Microdata, Microformats, and RDF
Recently, Ian Hickson announced a new microdata section of the HTML5 spec. Microdata provide a method of annotating HTML content for scripted data extraction.
Microformats and microdata
Microformats allow
authors to mark up events, contact information, etc. in a
machine-extractable manner, within the constraints of conforming
HTML 4 or XHTML 1. They do so by using the language extension
mechanisms present in HTML 4: head@profile
,
@class
, meta@name
, @rel
,
and the like.
As I’ve said elsewhere:
Microformats are a great example of a community coming together and taking advantage of HTML’s existing extensibility points[…] microformats thrive within the constraints of HTML’s existing extensibility points.
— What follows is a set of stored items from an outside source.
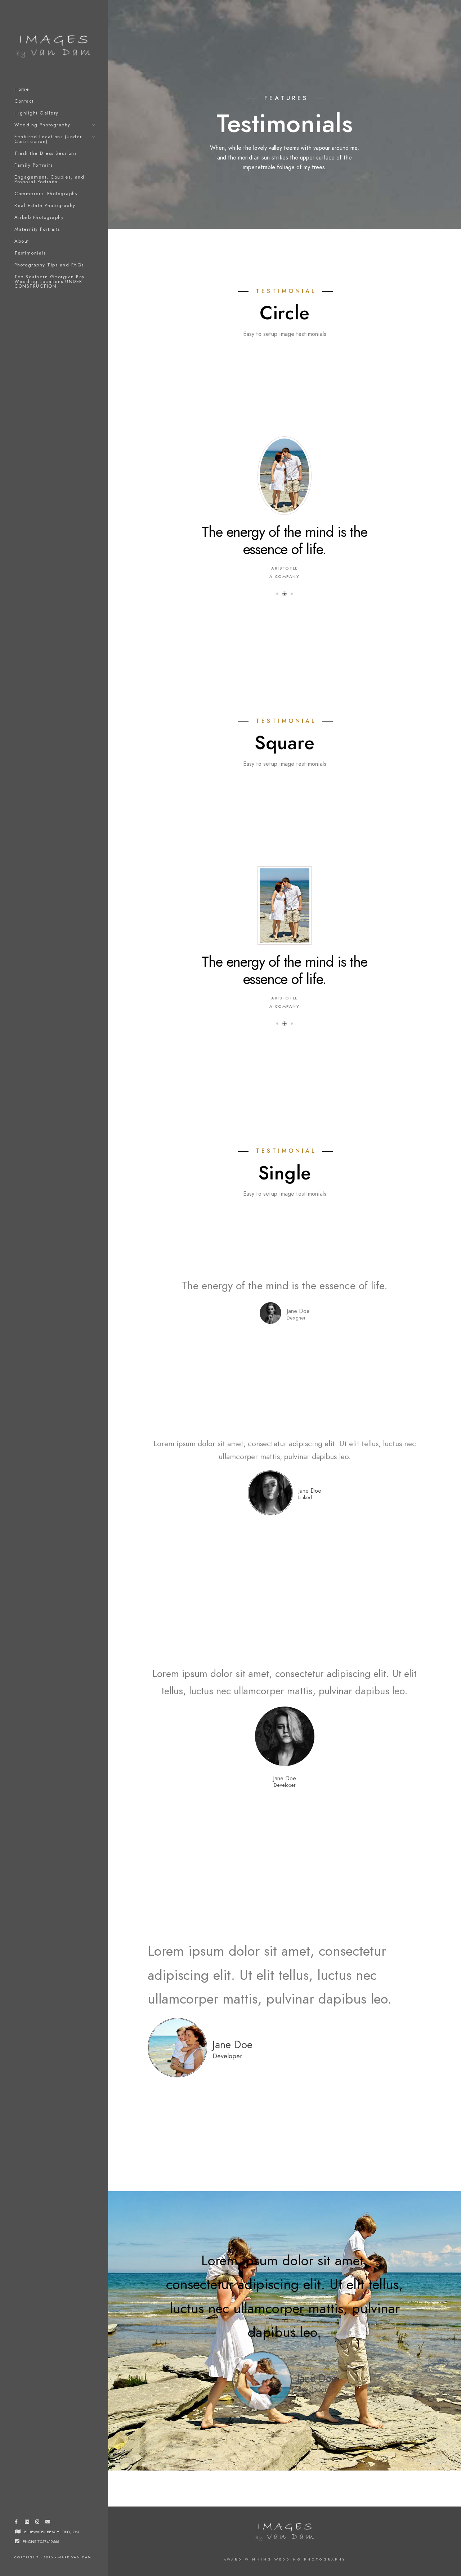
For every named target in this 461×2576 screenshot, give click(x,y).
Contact (24, 101)
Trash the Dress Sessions (45, 153)
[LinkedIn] (26, 2523)
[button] (277, 553)
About (21, 241)
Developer (285, 1703)
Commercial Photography (46, 193)
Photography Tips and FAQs (49, 265)
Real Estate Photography (45, 205)
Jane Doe (309, 1409)
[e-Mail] (48, 2523)
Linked (305, 1415)
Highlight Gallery (36, 113)
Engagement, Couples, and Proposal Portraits (49, 179)
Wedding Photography (42, 125)
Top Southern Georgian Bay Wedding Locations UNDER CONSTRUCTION (49, 281)
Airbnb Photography (39, 217)
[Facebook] (16, 2523)
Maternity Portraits (37, 229)
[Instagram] (37, 2523)
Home (21, 89)
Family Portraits (33, 165)
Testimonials (30, 253)
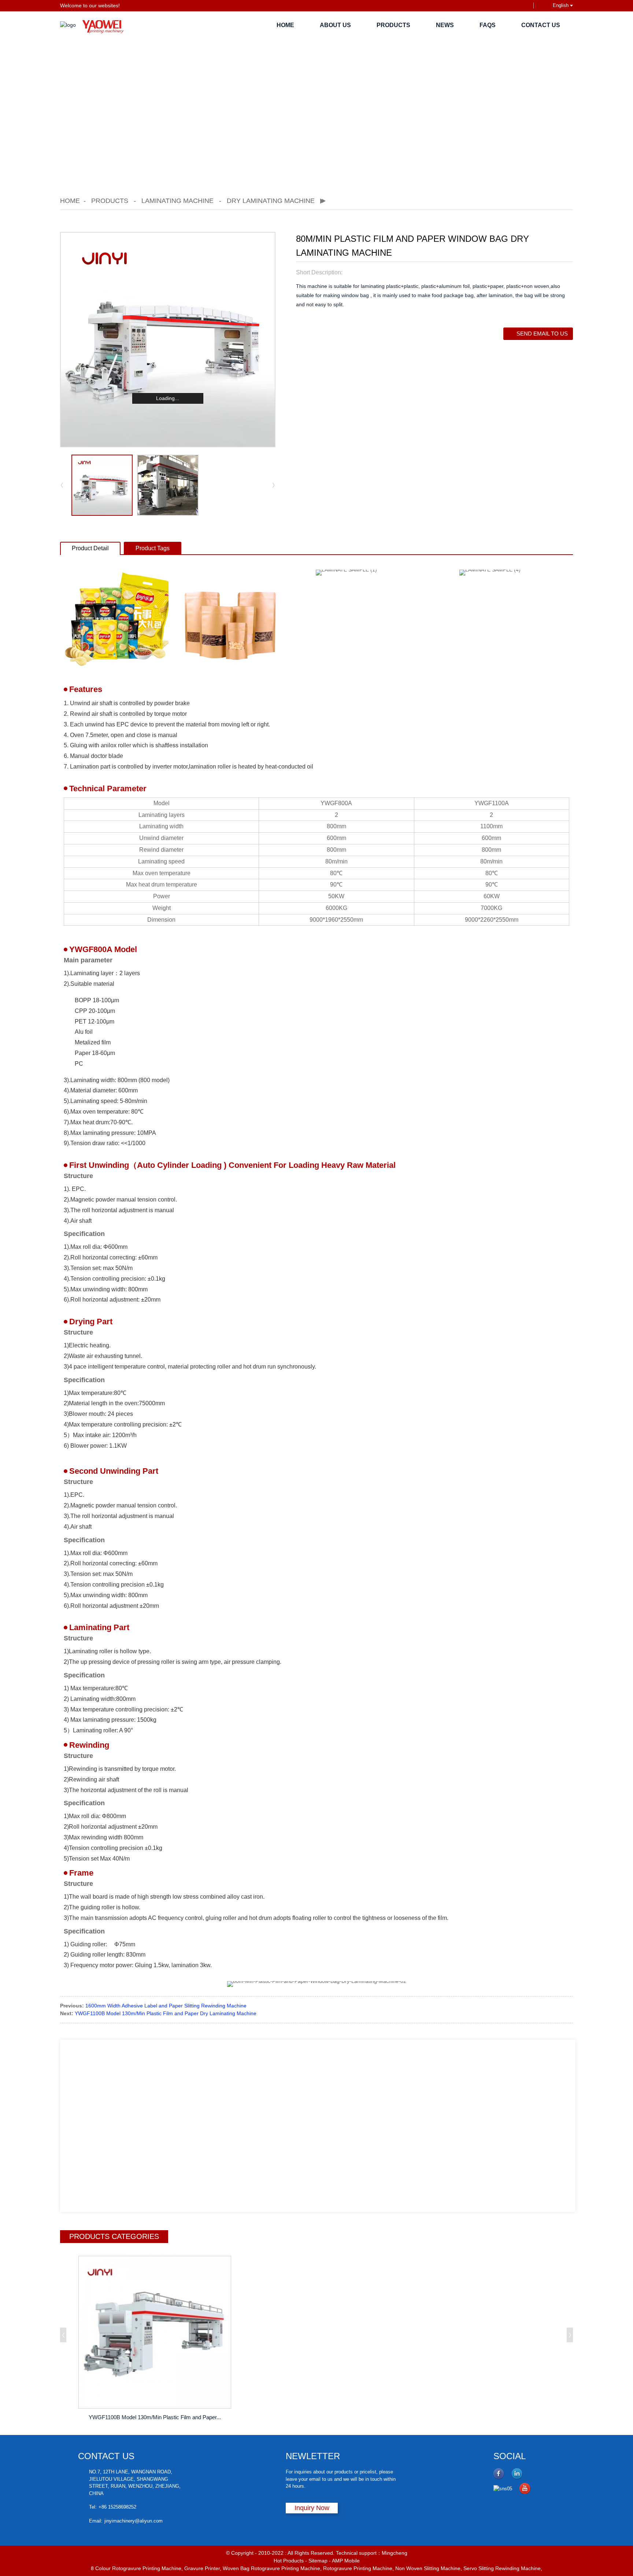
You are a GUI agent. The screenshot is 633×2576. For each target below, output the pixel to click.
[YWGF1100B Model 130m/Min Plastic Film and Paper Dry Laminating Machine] (155, 2332)
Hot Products (289, 2561)
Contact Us (540, 25)
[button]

Ian touched upon this in the WaSP interview:
Microformats [are] natively supported in HTML5, just like [they were] in HTML 4, because Microformats use the built-in extension mechanisms of HTML.
HTML5’s microdata proposal isn’t some kind of
competing way to mark up such data, it’s a change to the
underlying language extension mechanisms. In the future, when microformats are
defined on top of HTML5, they will be able to take advantage
of microdata attributes (@item
,
@itemprop
, and the like), its unambiguous
data extraction algorithm, as well as other new bits of
HTML5 (e.g. the <time>
element).
I look forward to future revisions of hCard, hCalendar, etc. built on top of HTML5’s microdata. I expect HTML5’s predefined vocabularies—if/when extracted from the main HTML5 spec—will provide the basis for such reformulations.
RDF and microdata
HTML5 contains the definition of an algorithm for extracting RDF triples from any HTML document, including any microdata items present. Microdata allow for the typing of items by URL, and thus allow authors to express many RDF triples natively in HTML.
RDFa and microdata
RDFa is a way to embed RDF into XML vocabularies. Unlike microformats (and, for that matter, unlike eRDF), it was never designed to work within the constraints of HTML 4. Instead, it was designed as a set of new XML attributes that could be used within XHTML2 documents, and then was back-ported to XHTML 1. Since it wasn’t designed with the HTML Design Principles in mind, it should come as no surprise that RDFa violates several of them, and so isn’t suitable for inclusion in the Web platform. As Ian put it in his WaSP interview:
We considered RDFa long and hard[…], but at the end of the day, while some people really like it, I don’t think it strikes the right balance between power and ease of authoring. For example, it uses namespaces and prefixes, which by and large confuse authors to no end.
Despite RDFa’s deficiencies, it would still be a good thing if implementors like Google and Yahoo had an unambiguous specification of how to process it in the wild. I very much hope that the RDFa community embraces Philip’s effort along such lines.